I have learned over time that my thoughts written are more powerful than keeping them in my mind. I usually start on track but then my mind wanders like a lost dog, or like how I feel when I go to Wal Mart late at night. When I write, my thoughts are sharp. My direction is more clear and if I start going off on a tangent, I can look back at my previous thought process and re-focus, delete and edit.
I was asked to have an interview in about an hour to be in a “United Way” video and possibly a commercial. I was also asked to speak for a minute tomorrow at the “Women In Philanthropy” meeting. Both requests were for me to share my feelings of sharing where I came from and why I believe in being an advocate for my community. I am flattered at the request but at the same time, a little intimidated. I know I will cry on both accounts in front of people I don’t know. Part of me thinks this is the reason I was asked to do it! I feel very raw when I express certain parts of me. One of those being community.
I never thought I would be this way. I guess it has gradually happened over time and experience. I used to scoff at the PTA presidents thinking, “Who do they think they are to need extra things to do, aren’t we all busy enough?” Maybe I was a bit threatened that they were spending time doing things that I didn’t believe I was capable of at the time. I think that part of me just didn’t want to. I was in survival mode at that time being a young mom, foster parent, step mom, and just busy with my husband trying to find a way to feed my family. I was just trying to make it day to day with limited (or no) funds, and little support.

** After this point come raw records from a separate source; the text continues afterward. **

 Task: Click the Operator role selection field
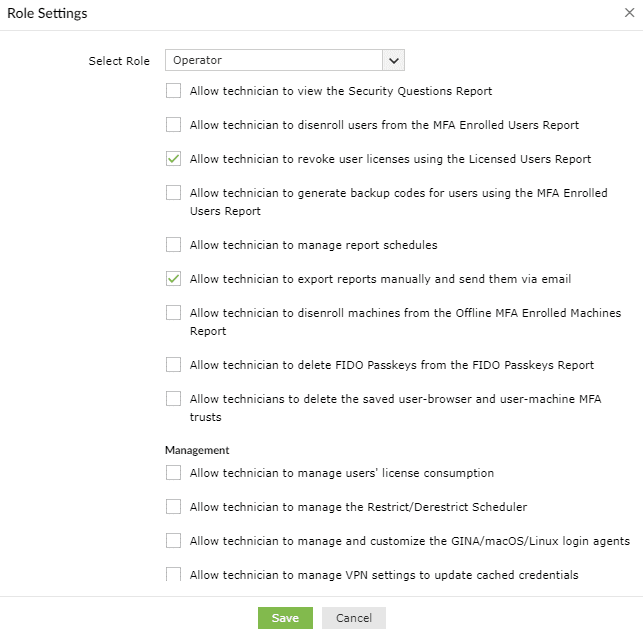click(273, 60)
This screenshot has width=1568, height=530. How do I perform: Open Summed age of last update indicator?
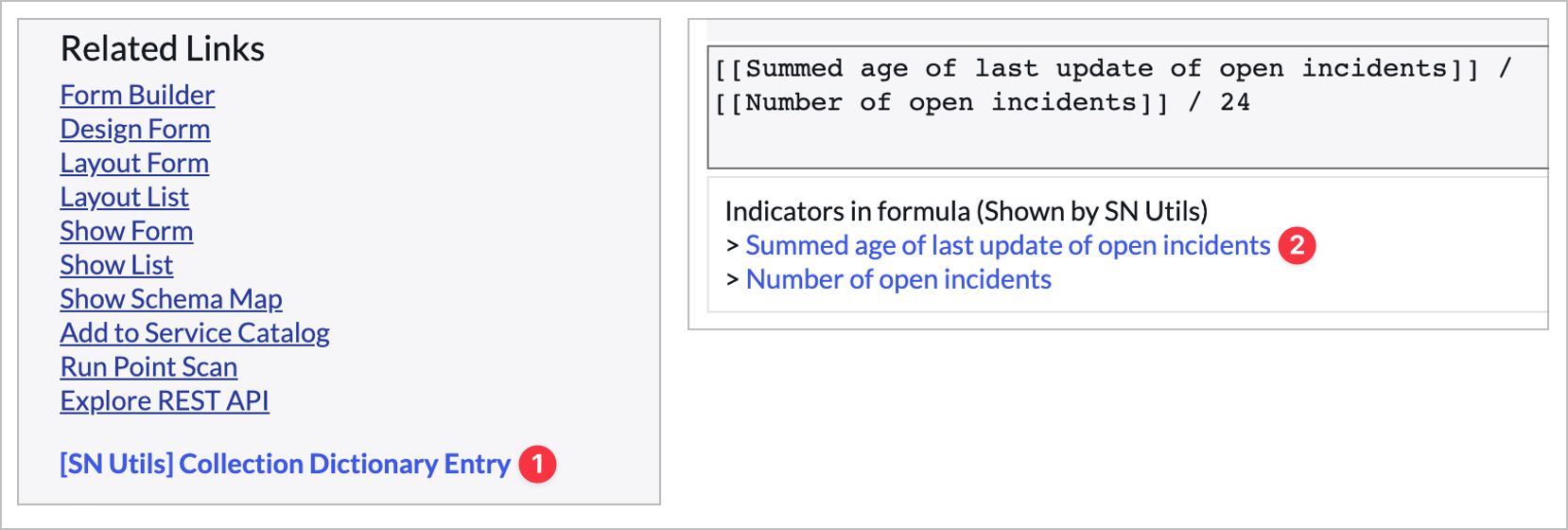[1007, 246]
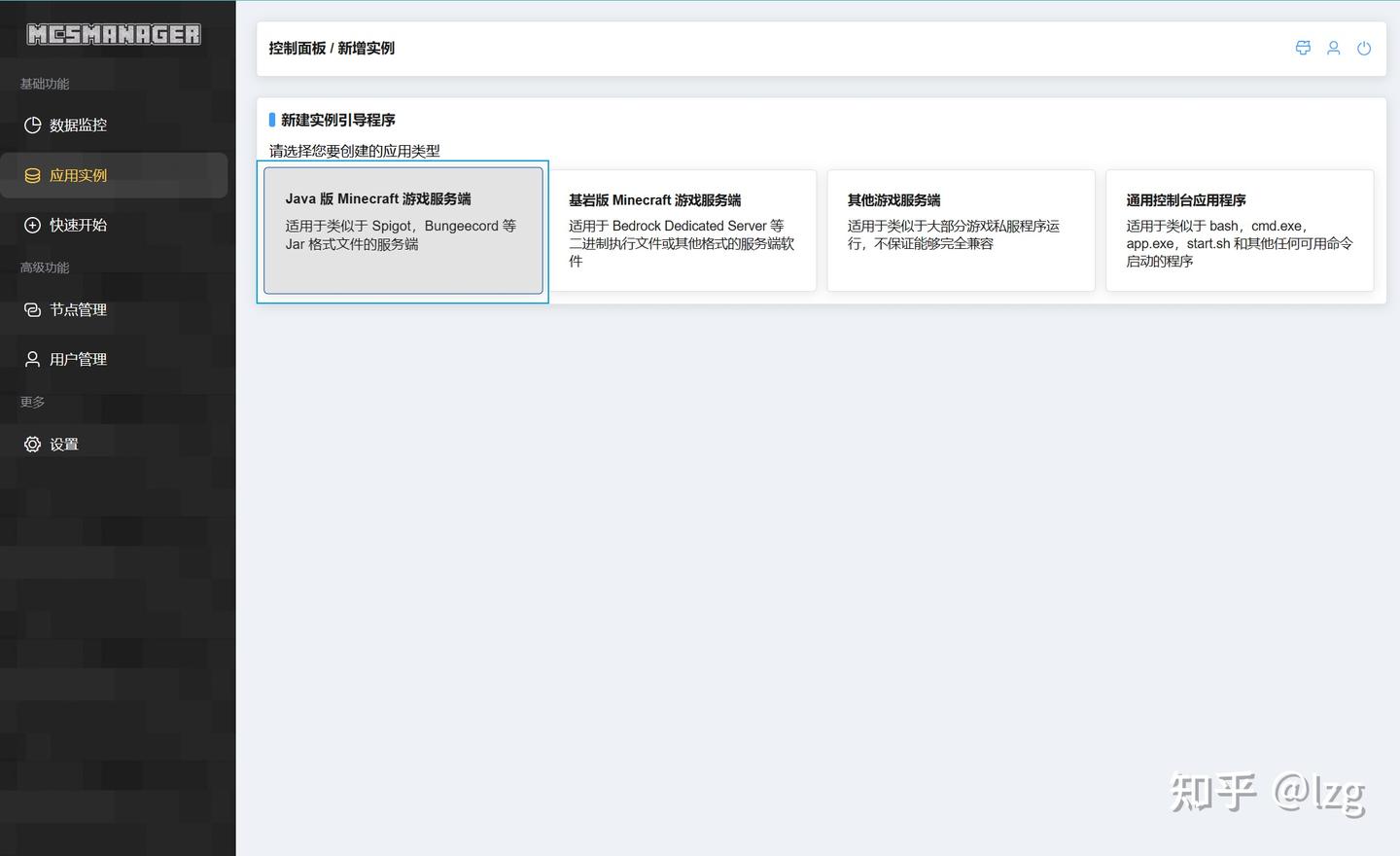Click the 控制面板 breadcrumb link
This screenshot has height=856, width=1400.
coord(297,48)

The support was there, but I was not tapping into it. When I feel weak mentally, physically, or spiritually, I tend to clam up. I stay within myself more and have less to give. I still do that, even with my blog. Some days I feel like I have nothing to give. As I look back over the years I realize that I was giving. I was doing everything I could to raise my little family during a very tough time and I shouldn’t feel guilty for reaching out more than I did. I also realize that I wish I would have opened myself up a little bit more to help. I should have dared to talk more about my problems instead of pretending like everything was “normal”. What is normal anyway? It is a word I have come to dislike. There is no such thing, kind of like eating only 1 Doritos.
NO. SUCH. THING.
We are all different, every situation is different, every day is different, and every experience is different. There is no normal, so I don’t believe in comparing myself or anyone else to it.
Now that I have a little more perspective and can look back over the past 14 years of marriage, I can see that it was the times that our family gave that we were the happiest. The times when we didn’t pay all of our bills, but used some of it to give others the money. The times when we didn’t buy what we needed, but filled up our friends gas tank, and the times we shared our time and gave service. These were the times that have always brought the most happiness.
I don’t believe in waiting until we are successful to help others. I believe helping others propels us to be successful.
Over time the way I have helped in my community has changed but every way I help conditions me to be a more grateful, happier person filled with purpose and meaning. I believe that anyone who feels depressed or lonely can change that by forcing themselves out of their comfort zones and making the world around them a better place. The definition of that is different for everyone, but we can all help in our own way. Maybe it’s a phone call or a visit. Maybe it’s donating time, money, or resources. Maybe it is just surviving at this time in your life and helping within your own home. I believe there is a time and place for everything, but I would encourage you to take a good look at yourself (as I always need to) and stretch just a little bit. I will be stretching to speak tomorrow and I am nervous, but if I can help just one person out, it will be worth it.